Work to be completed ▸ Would you copy the records exactly, leaving the pictures out?

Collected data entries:
◇ ◇ ◇

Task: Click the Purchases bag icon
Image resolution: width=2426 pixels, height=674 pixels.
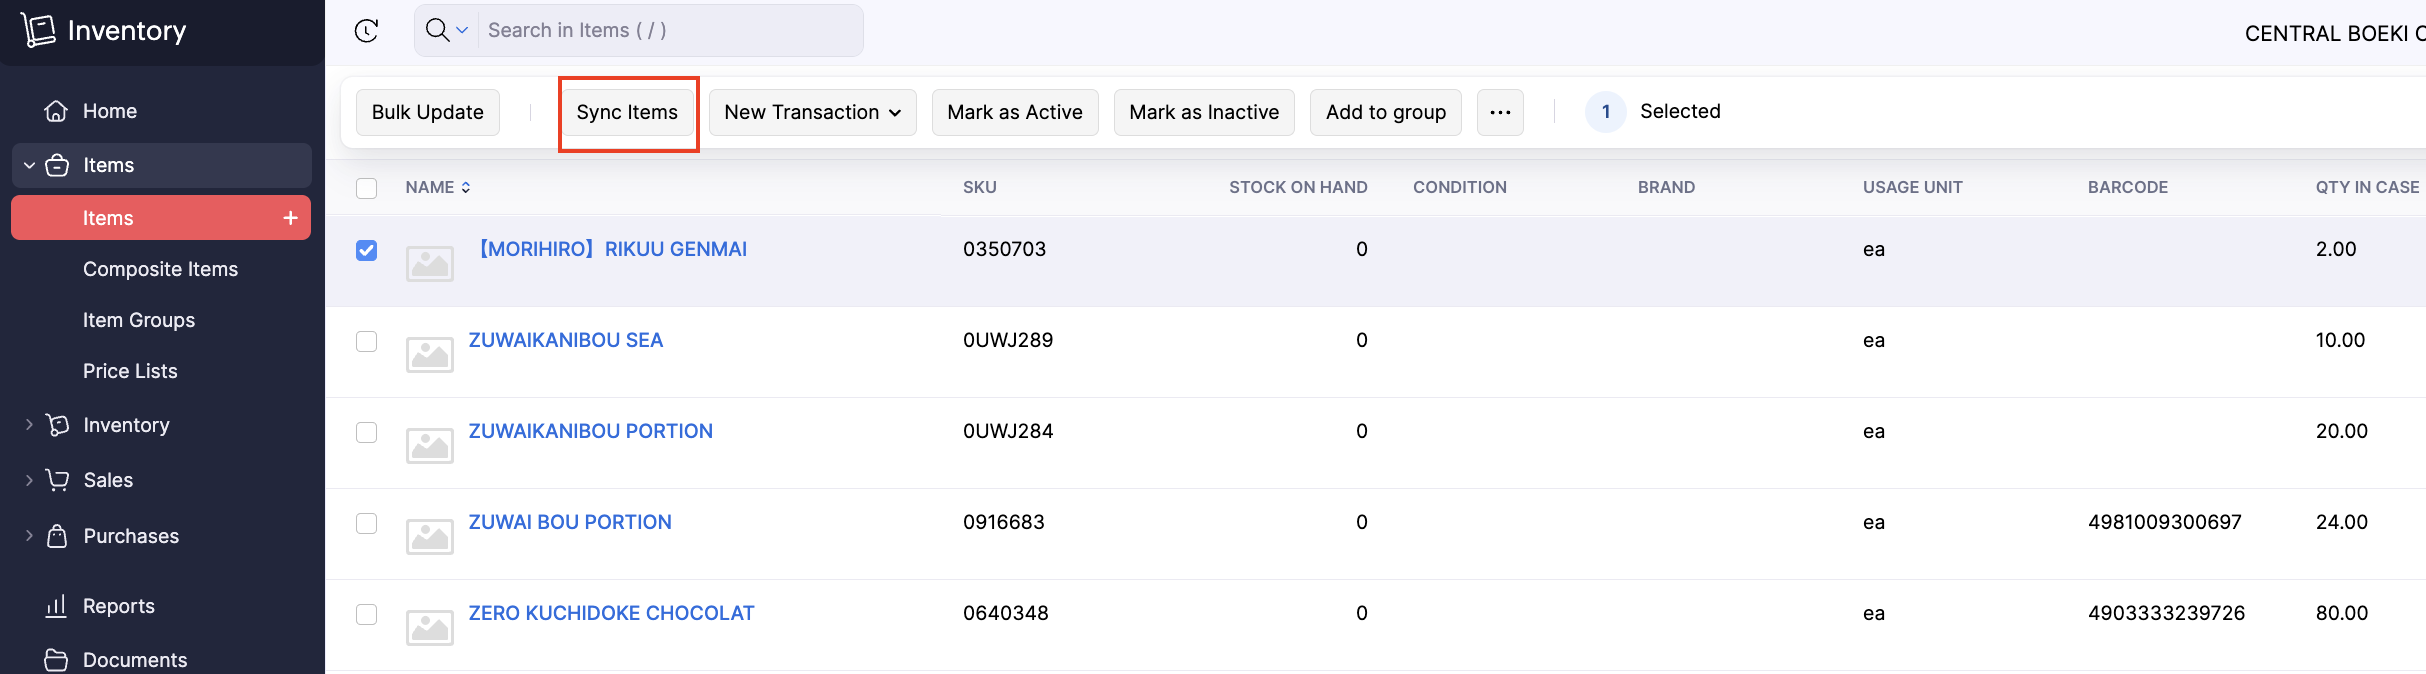Action: tap(57, 536)
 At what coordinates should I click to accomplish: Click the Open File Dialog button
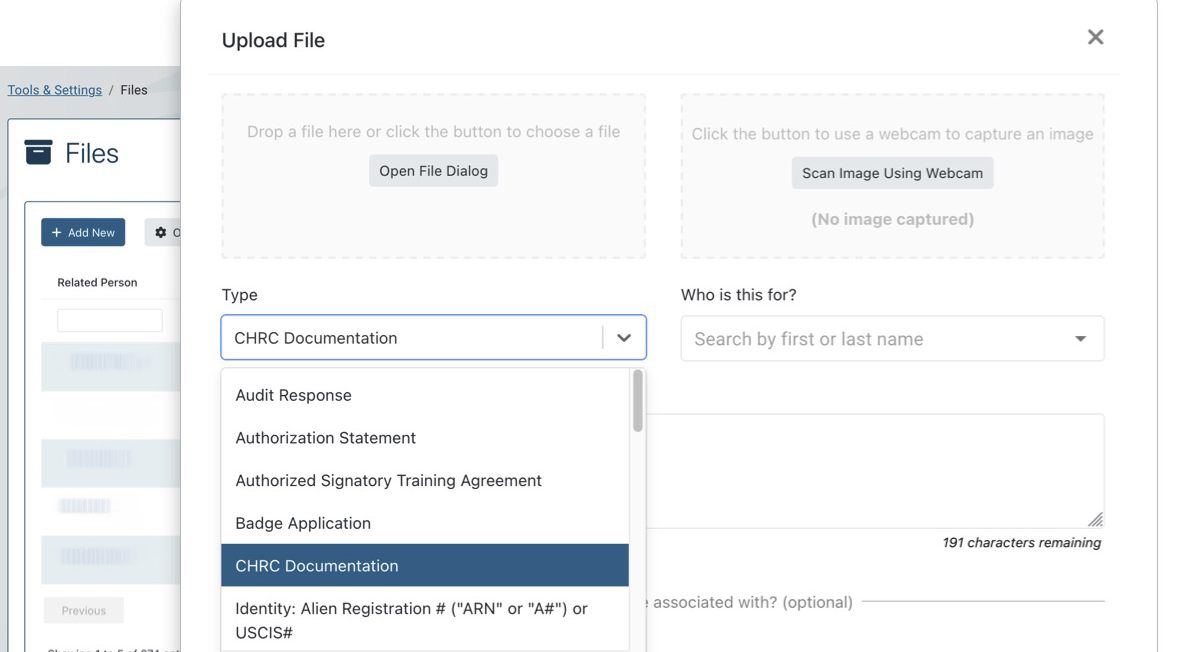click(x=433, y=171)
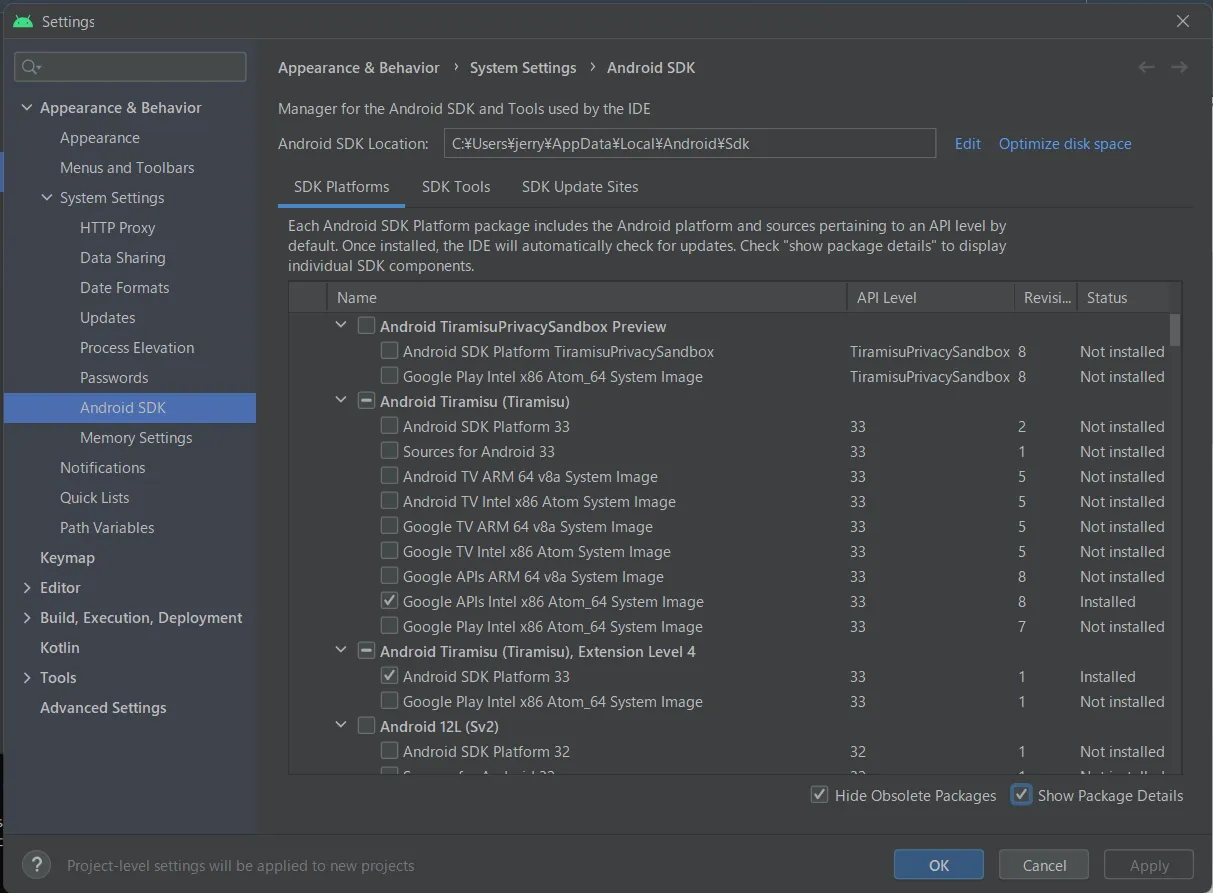Click the search magnifier icon

point(31,67)
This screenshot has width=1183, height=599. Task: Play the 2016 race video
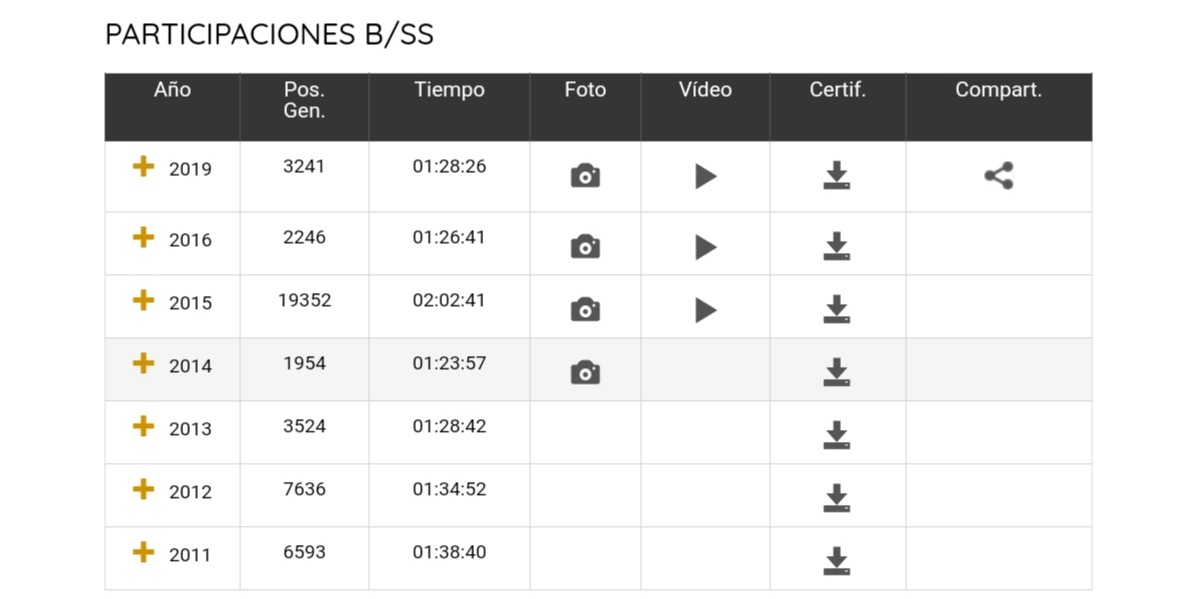[x=705, y=247]
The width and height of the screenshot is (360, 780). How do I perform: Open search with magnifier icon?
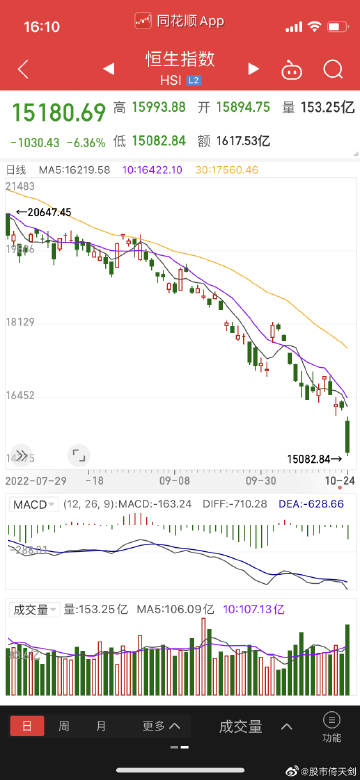[333, 69]
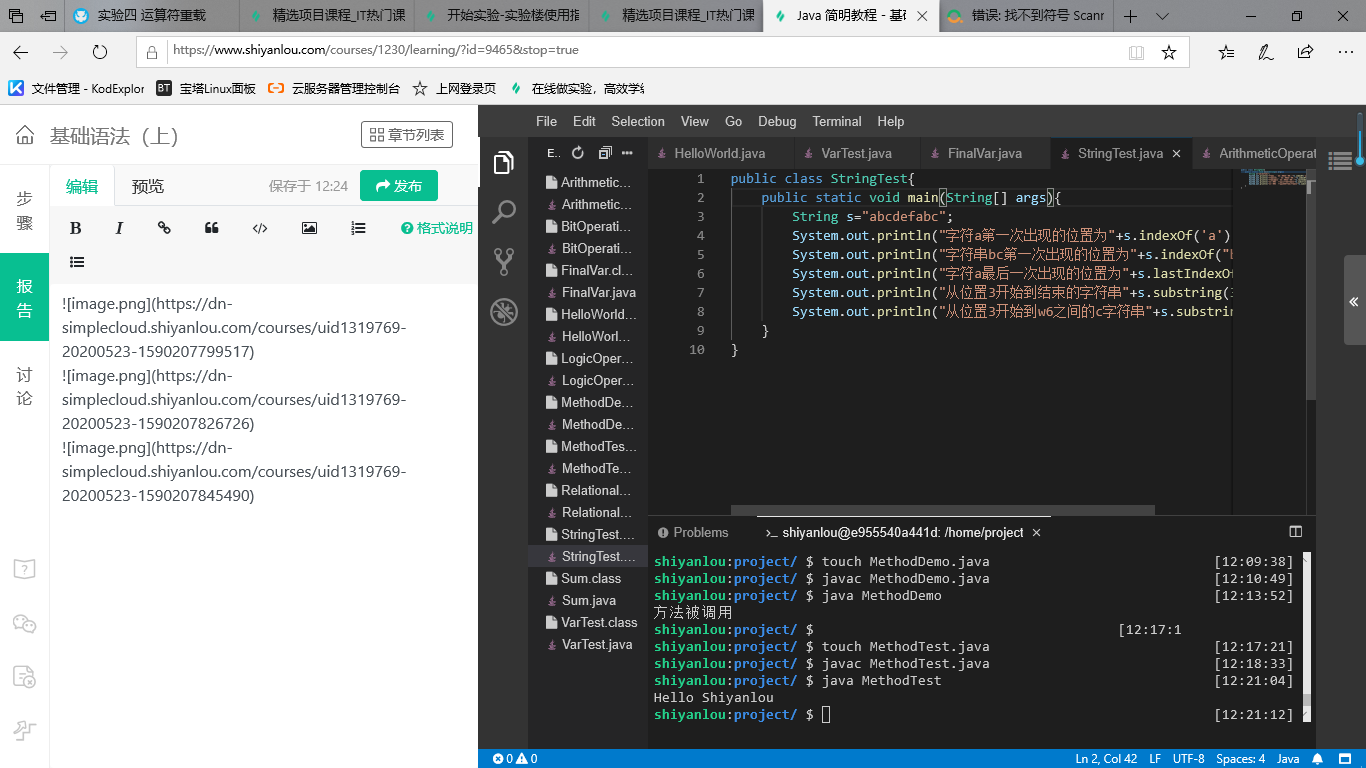
Task: Insert a link using the link icon
Action: pos(164,228)
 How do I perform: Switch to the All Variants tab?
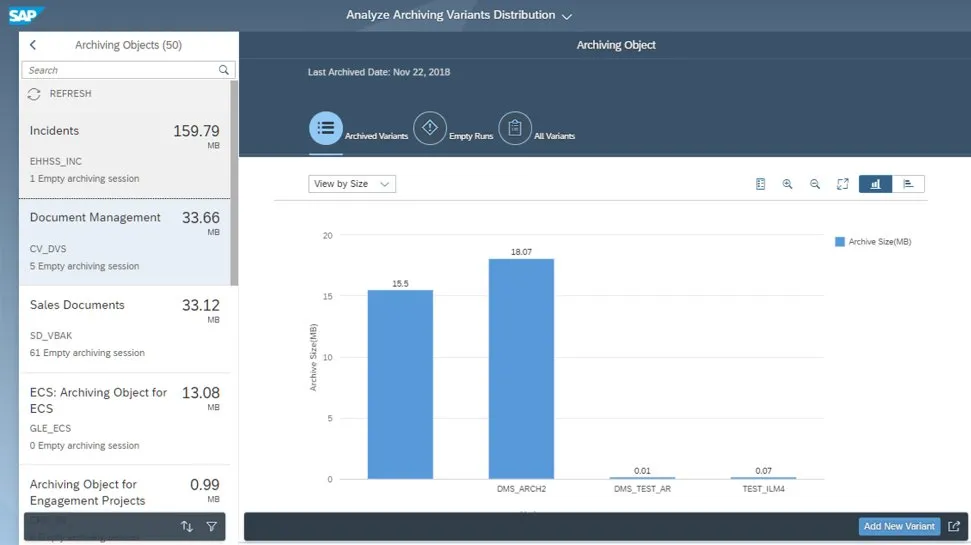coord(515,129)
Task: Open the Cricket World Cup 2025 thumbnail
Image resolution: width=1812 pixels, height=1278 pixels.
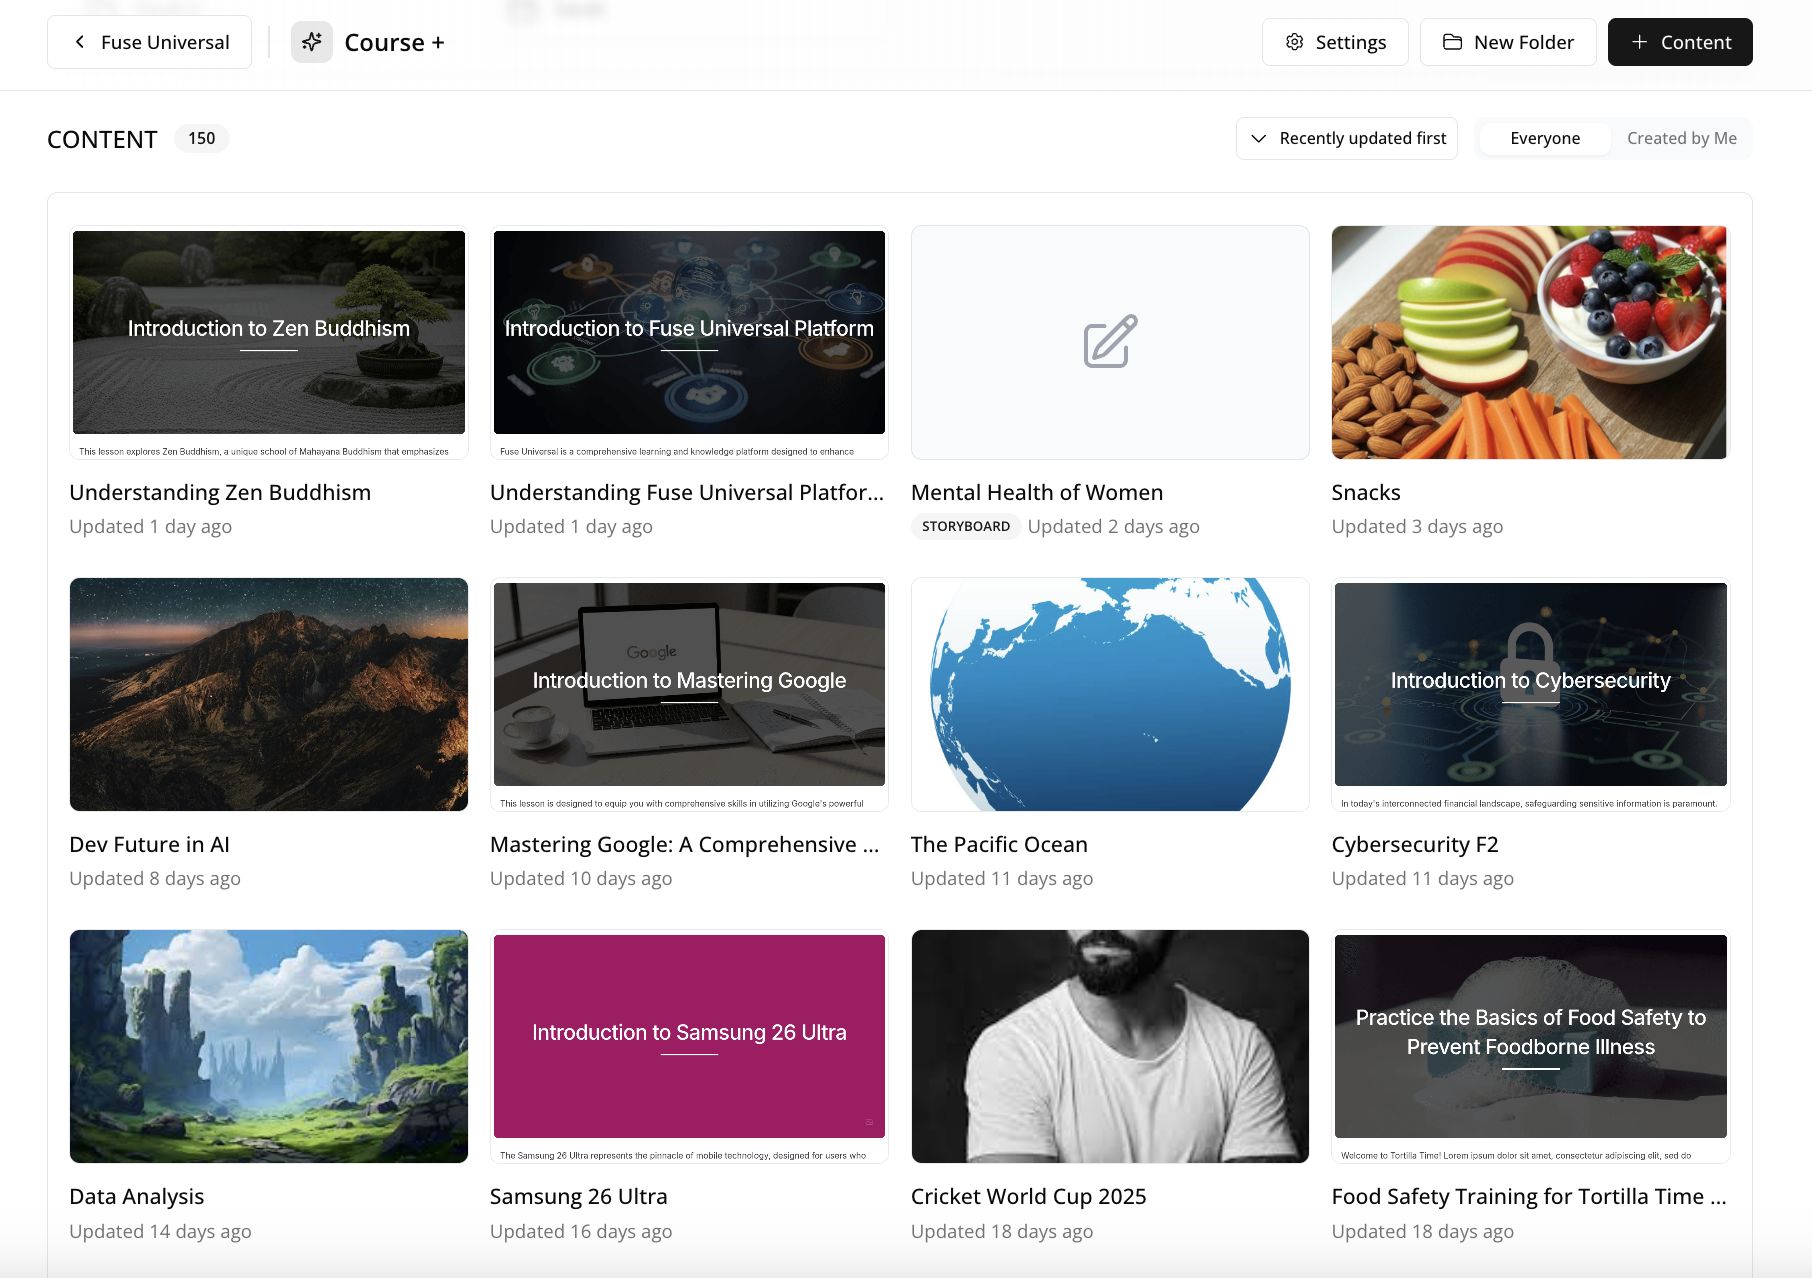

◇ ◇ ◇

Response area ▸
Task: Click the Purchases bag icon
Image resolution: width=2426 pixels, height=674 pixels.
Action: tap(57, 536)
 At what coordinates should I click to accomplish: Click the Open File Dialog button
click(x=433, y=171)
Click the search magnifier icon

point(31,67)
This screenshot has width=1183, height=599. Task: Play the 2016 race video
[x=705, y=247]
The width and height of the screenshot is (360, 780). How do I perform: Open search with magnifier icon?
[333, 69]
Task: Insert a link using the link icon
Action: pos(164,228)
 How do I perform: Switch to the All Variants tab?
coord(515,129)
Task: Open the Cricket World Cup 2025 thumbnail
Image resolution: width=1812 pixels, height=1278 pixels.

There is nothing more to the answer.